We're working with a reasonably busy web server. We wanted to use rsync to do some data-moving which was clearly going to hammer the magnetic disk, so we used ionice to put the rsync process in the idle class. The queues for both disks on the system (SSD+HDD) are set to use the CFQ scheduler. The result... was that the disk was absolutely hammered and the website performance was appalling.

I've done some digging to see if any tuning might help with this. The man page for ionice says:

Idle: A program running with idle I/O priority will only get disk time
when no other program has asked for disk I/O for a defined grace period.
The impact of an idle I/O process on normal system activity should be zero.

This "defined grace period" is not clearly explained anywhere I can find with the help of Google. One posting suggest that it's the value of fifo_expire_async but I can't find any real support for this.
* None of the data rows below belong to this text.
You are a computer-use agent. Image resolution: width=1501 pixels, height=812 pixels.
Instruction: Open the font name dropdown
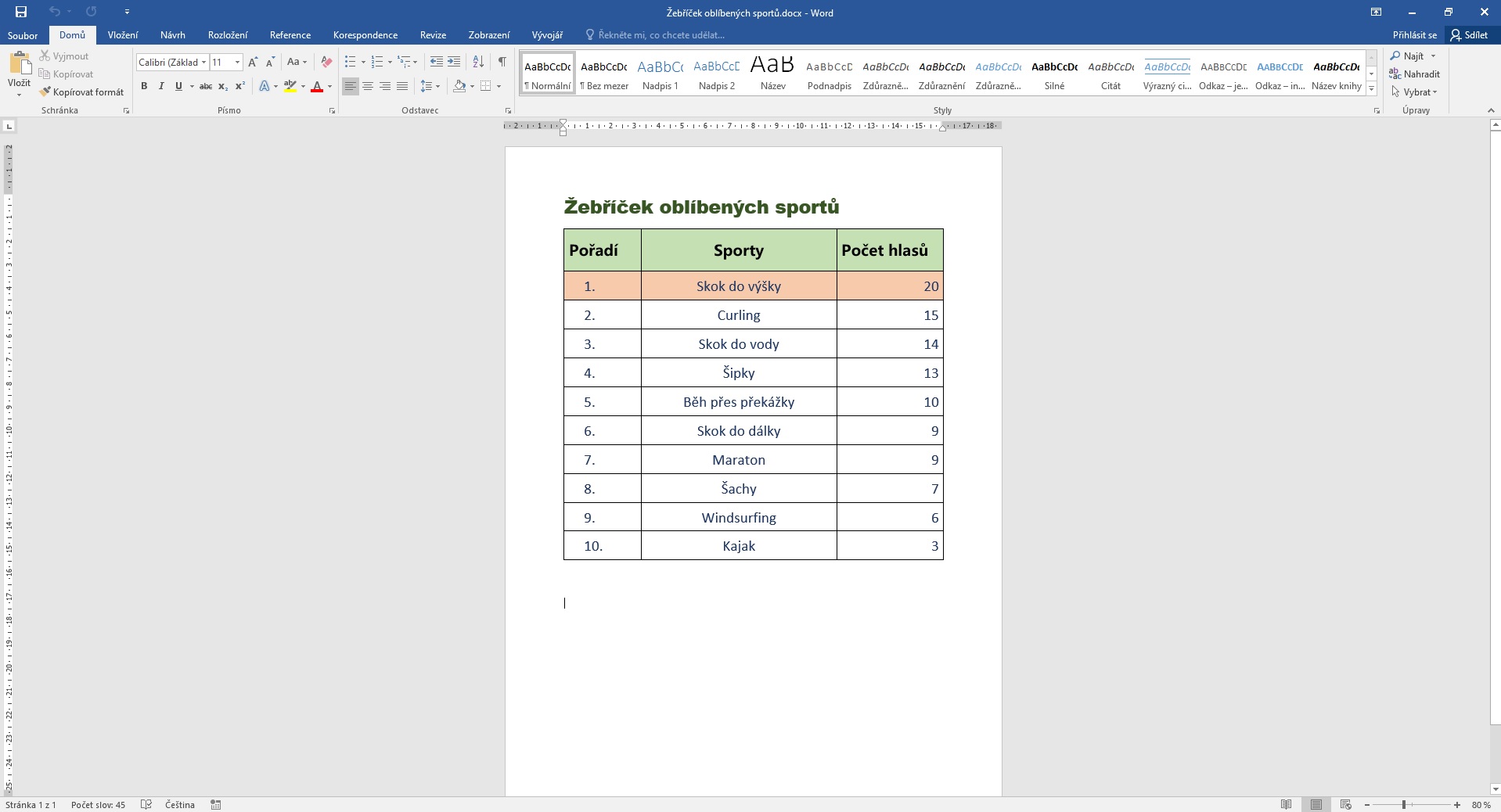(x=203, y=62)
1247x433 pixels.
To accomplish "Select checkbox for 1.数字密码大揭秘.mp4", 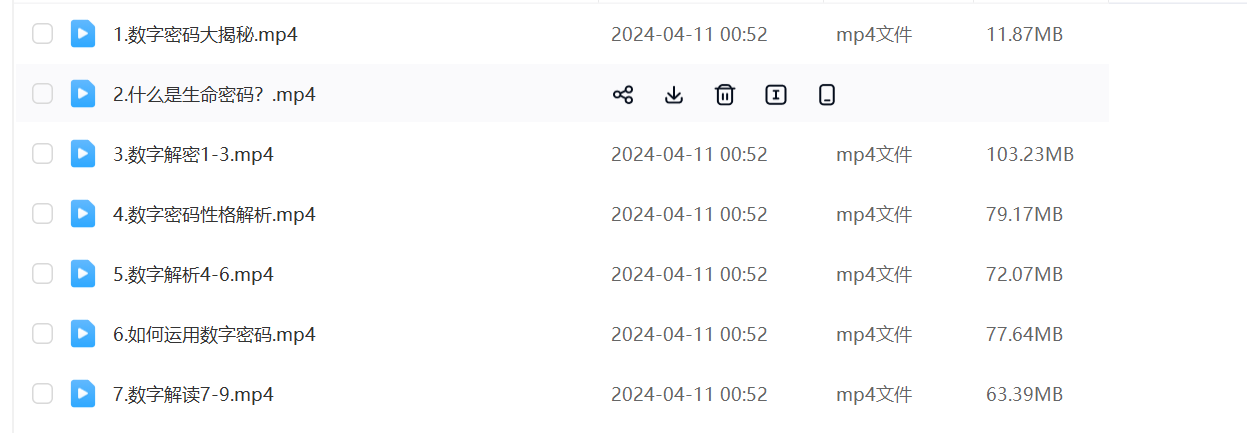I will coord(42,34).
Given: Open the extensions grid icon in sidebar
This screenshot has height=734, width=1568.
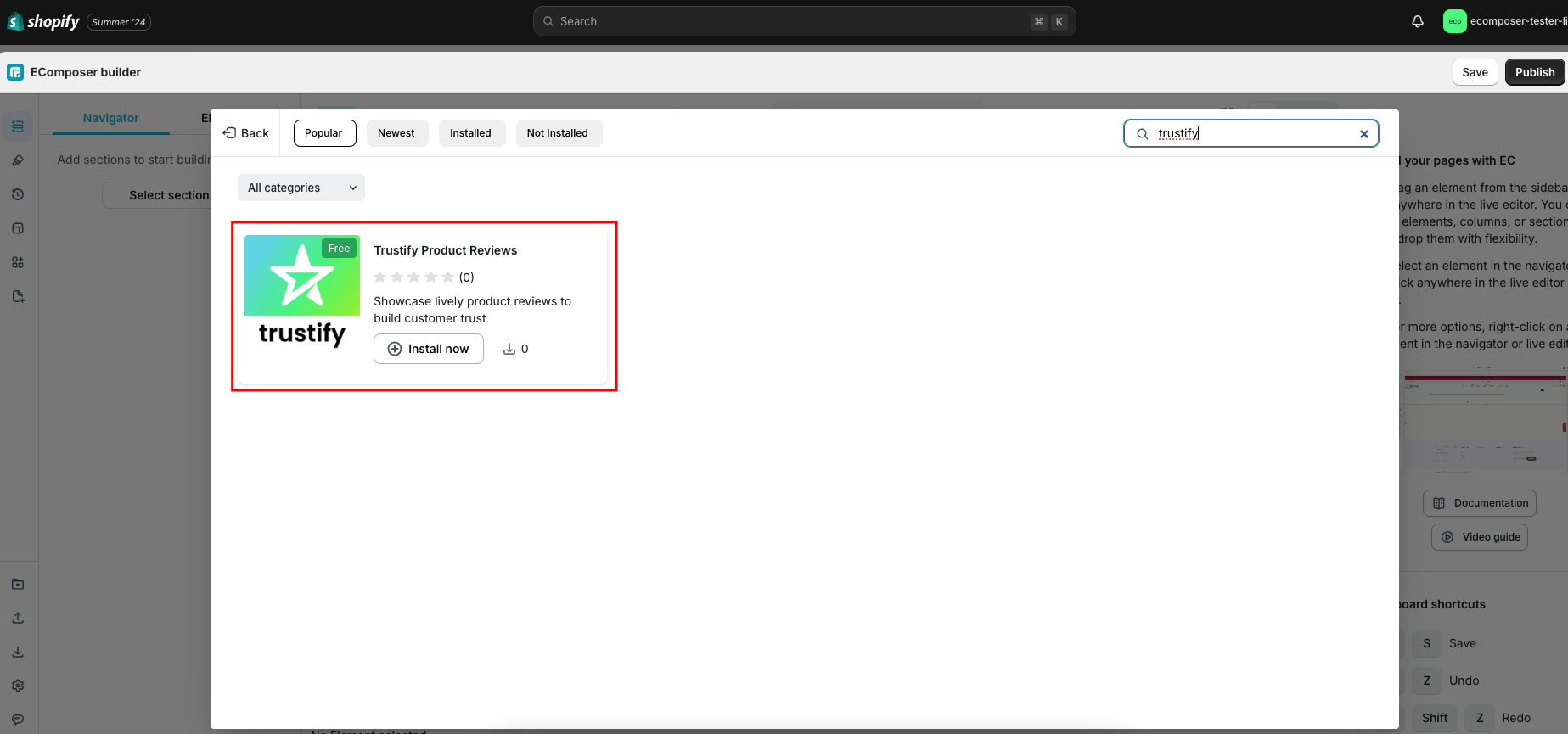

However, on our system, both fifo_expire_async and fifo_expire_sync are set sufficiently long (250ms, 125ms, which are the defaults) that the idle class should actually get NO disk bandwidth at all. Even if the person who believes that the grace period is set by fifo_expire_async is plain wrong, there's not a lot of wiggle-room in the statement "The impact of an idle I/O process on normal system activity should be zero".

Clearly this is not what's happening on our machine so I am wondering if CFQ+idle is simply broken.

Has anyone managed to get it to work? Tips greatly appreciated!

Update: I've done some more testing today. I wrote a small Python app to read random sectors from all over the disk with short sleeps in between. I ran a copy of this without ionice and set it up to perform around 30 reads per second. I then ran a second copy of the app with various ionice classes to see if the idle class did what it said on the box. I saw no difference at all between the results when I used classes 1, 2, 3 (real-time, best-effort, idle). This, despite the fact that I'm now absolutely certain that the disk was busy. Thus, I'm now certain that - at least for our setup - CFQ+idle does not work. [see Update 2 below - it's not so much "does not work" as "does not work as expected"...]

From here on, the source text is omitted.